Le féminisme a joué un rôle pour moi. La prise de conscience d’appartenir à un corps collectif féminin et masculin, avec ses propres inégalités, a surgi quand j’ai été nommée à la direction d’un théâtre. Le féminisme est devenu une question active, militante et radicale, une question d’égalité. Cette égalité n’est pas portée par un genre en particulier et doit être partagée très largement avec les hommes. Qu’elle nous concerne toutes et tous est un de mes combats. La parité dans les programmations artistiques n’a rien de punitif, elle doit se faire dans un dialogue libre et démocratique. Aujourd’hui, je rencontre autant d’hommes que de femmes pour faire ma programmation. Si elles sont plus nombreuses dans mes saisons, c’est parce que les projets des femmes m’ont plu, tout simplement. Cela dit, j’assume tout à fait d’agir sur mon temps. La nécessité d’un rééquilibrage est réelle.

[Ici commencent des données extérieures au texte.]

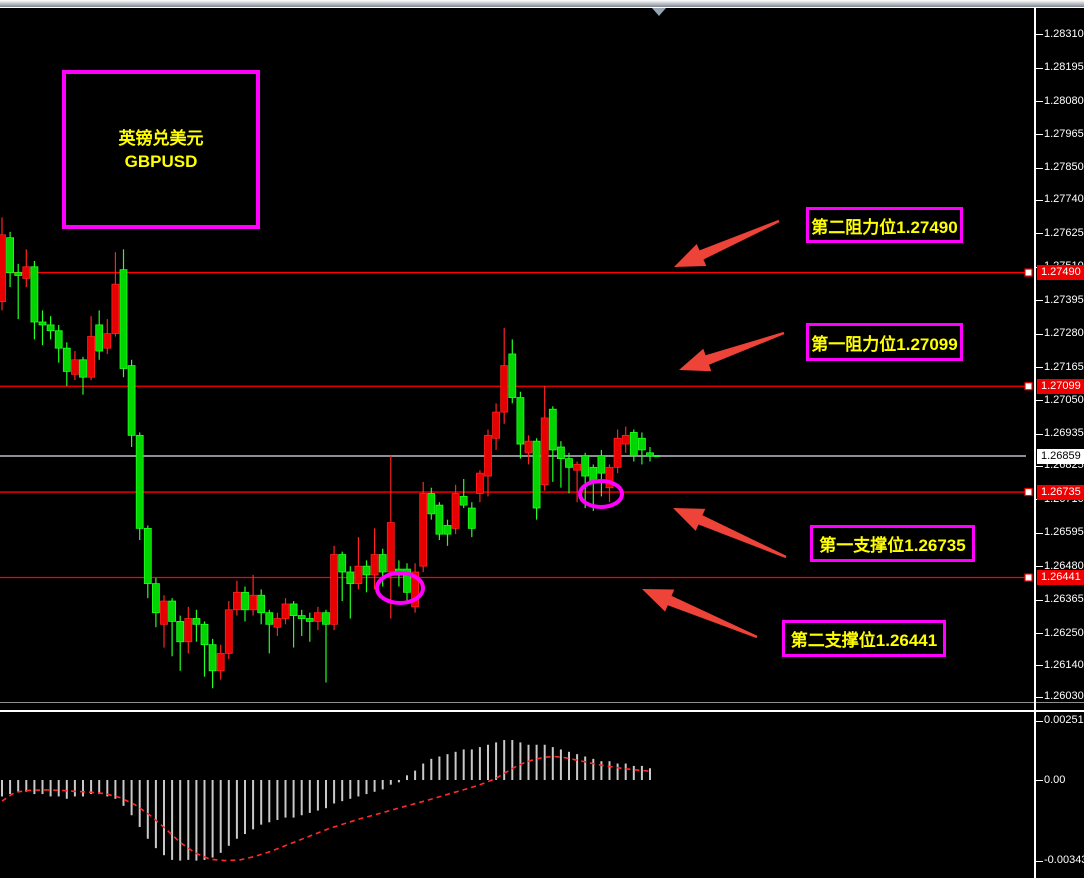 This screenshot has width=1084, height=878. I want to click on macd-tick-mark, so click(1039, 780).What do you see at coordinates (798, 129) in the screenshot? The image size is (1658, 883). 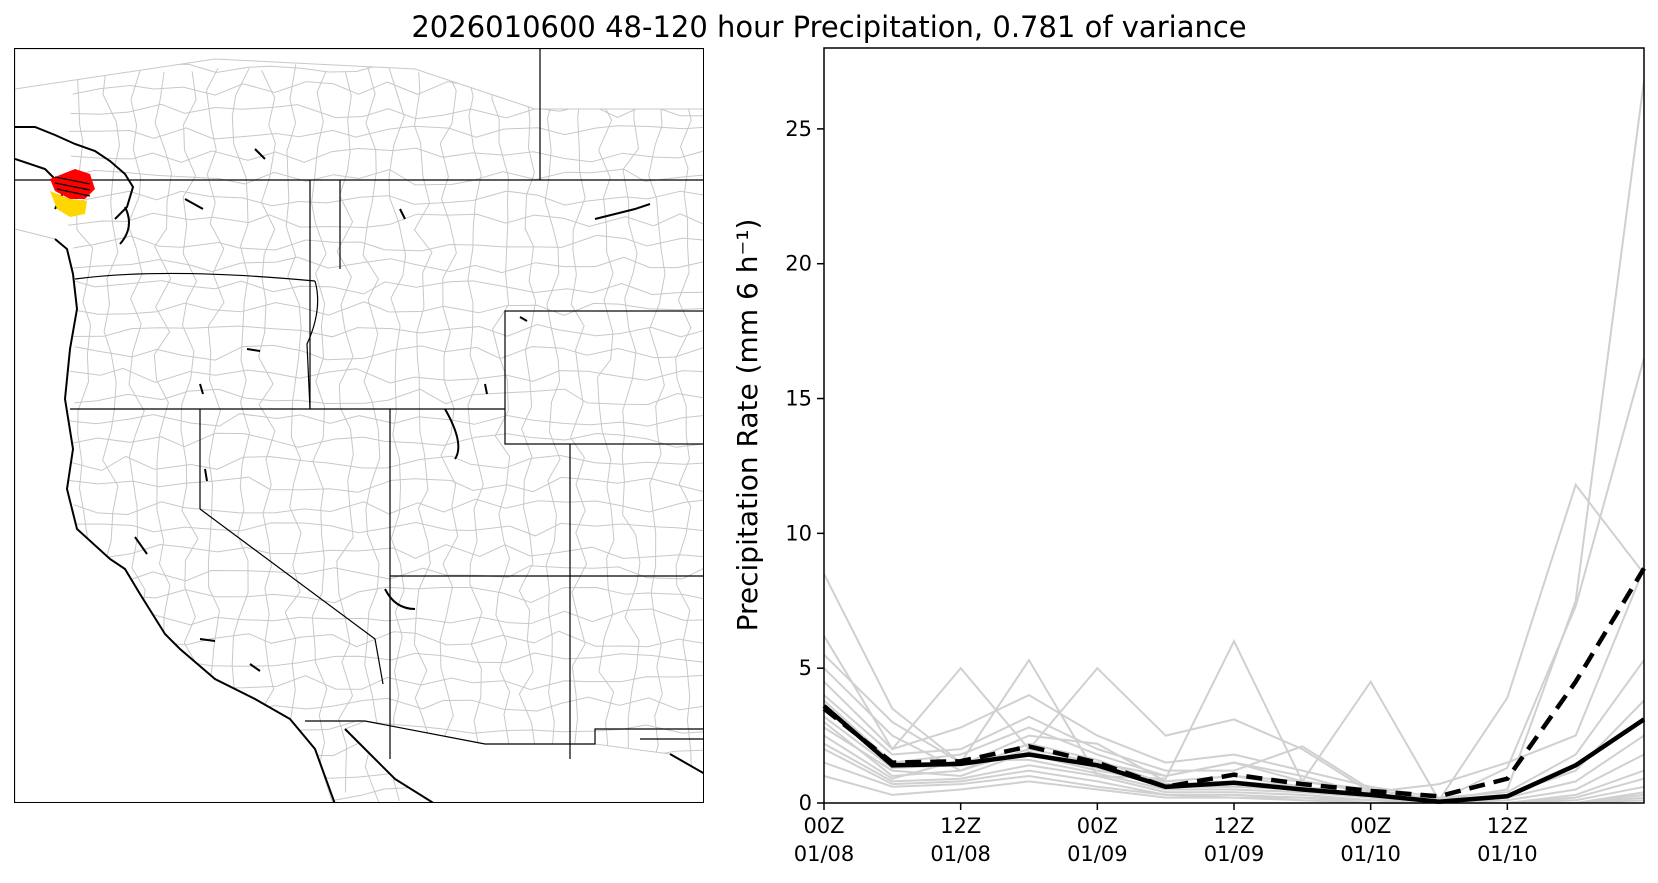 I see `y-tick-label: 25` at bounding box center [798, 129].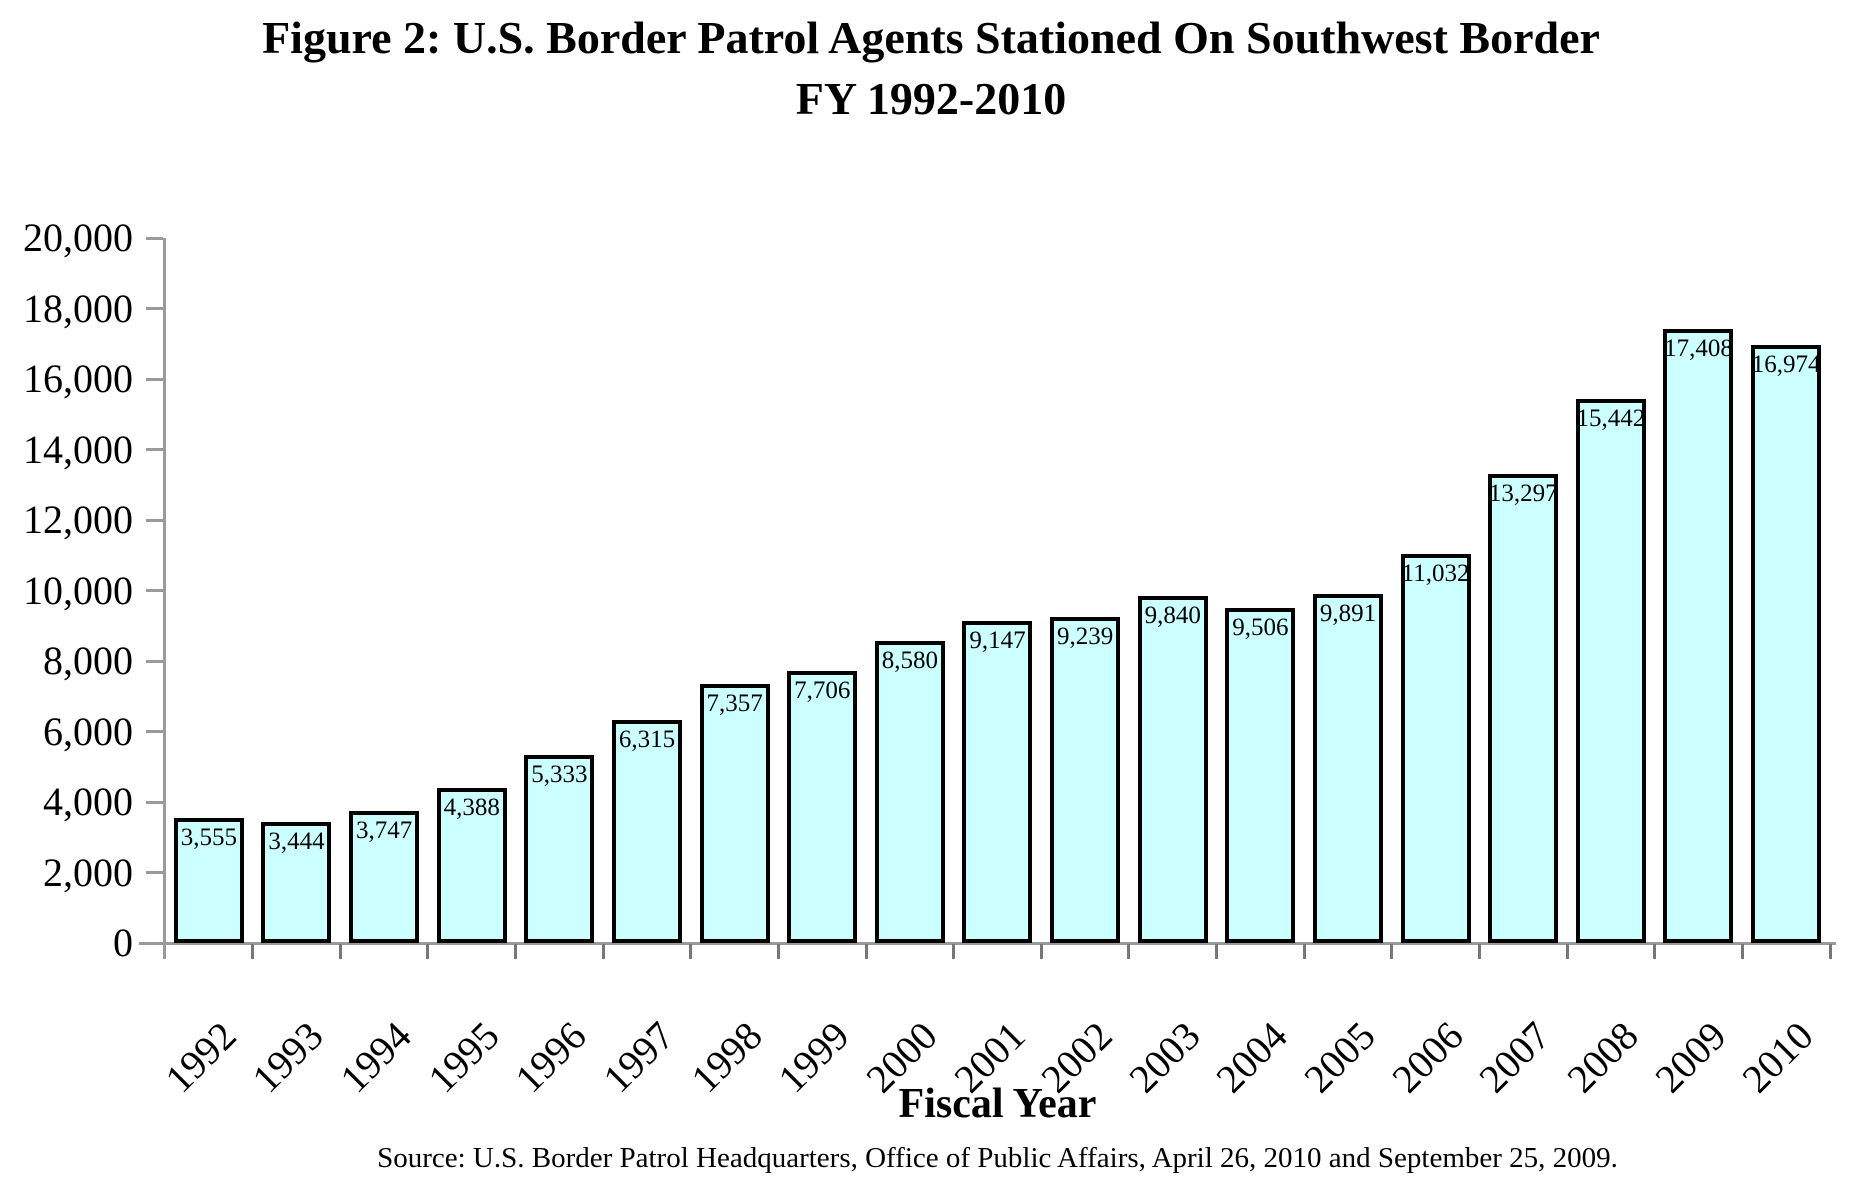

Ce n’est pas parce que je suis une militante de l’égalité que le sujet va se retrouver sur le plateau. On attend souvent certaines thématiques des metteuses en scène comme le récit de l’intime. Les femmes n’ont pas à se faire dicter ce qu’elles veulent aborder à la scène. Au moment où elles ont trouvé leur place dans les théâtres, elles devraient se voir imposer des thématiques de spectacles ou de programmation ? La liberté, c’est la liberté du choix, même s’il dérange. Je soutiens la création portée par des femmes qui prennent la parole comme elles l’entendent, en tant qu’artistes. Ce qui est intéressant, c’est comment une femme va regarder l’œuvre qu’elle met en scène. Au théâtre, on travaille sur des œuvres qui ont déjà été montées. C’est toute l’histoire de cet art. Pourquoi entreprend-on une énième Phèdre après Chéreau ? Parce que tout dépend de la manière dont Phèdre est regardée. Pendant plusieurs générations, on s’est privé du regard qu’auraient pu porter les femmes sur les œuvres du répertoire. On s’est privés de cette diversité.
Les directions artistiques sont transitoires. Se pose donc la question de la trace dans les mémoires et les lieux. Au Théâtre Gérard Philipe, si j’étais un homme-directeur, je changerais le nom du théâtre, mais je ne le ferai jamais en tant que femme, ce serait ressenti comme trop violent. On dirait que je coupe la tête à Gérard Philipe. Je ne sais pas de quelle violence on parle d’ailleurs. On parle beaucoup de violence pour le féminisme, mais le machisme tue tous les jours dans le monde, le féminisme ne fait pas de victimes. J’ai donc demandé aux femmes et filles de Saint-Denis de renommer la grande salle du théâtre du nom d’une femme, elles ont choisi Delphine Seyrig. Les historiens se saisiront un jour de cette période. À notre échelle, des choses ont bougé, sur l’égalité hommes-femmes notamment et sur le nombre de spectacles de femmes, mais ce n’est pas nécessairement ce qui restera. On retiendra peut-être toujours de grands noms d’hommes de théâtre. Ce n’est pas central pour moi, j’ai l’impression de m’inscrire dans quelque chose de collectif, à hauteur d’hommes et de femmes d’aujourd’hui, d’être simplement ouvrière de mon époque. Toute seule une ouvrière ne fait pas grand-chose. C’est une lutte du prolétariat au féminin.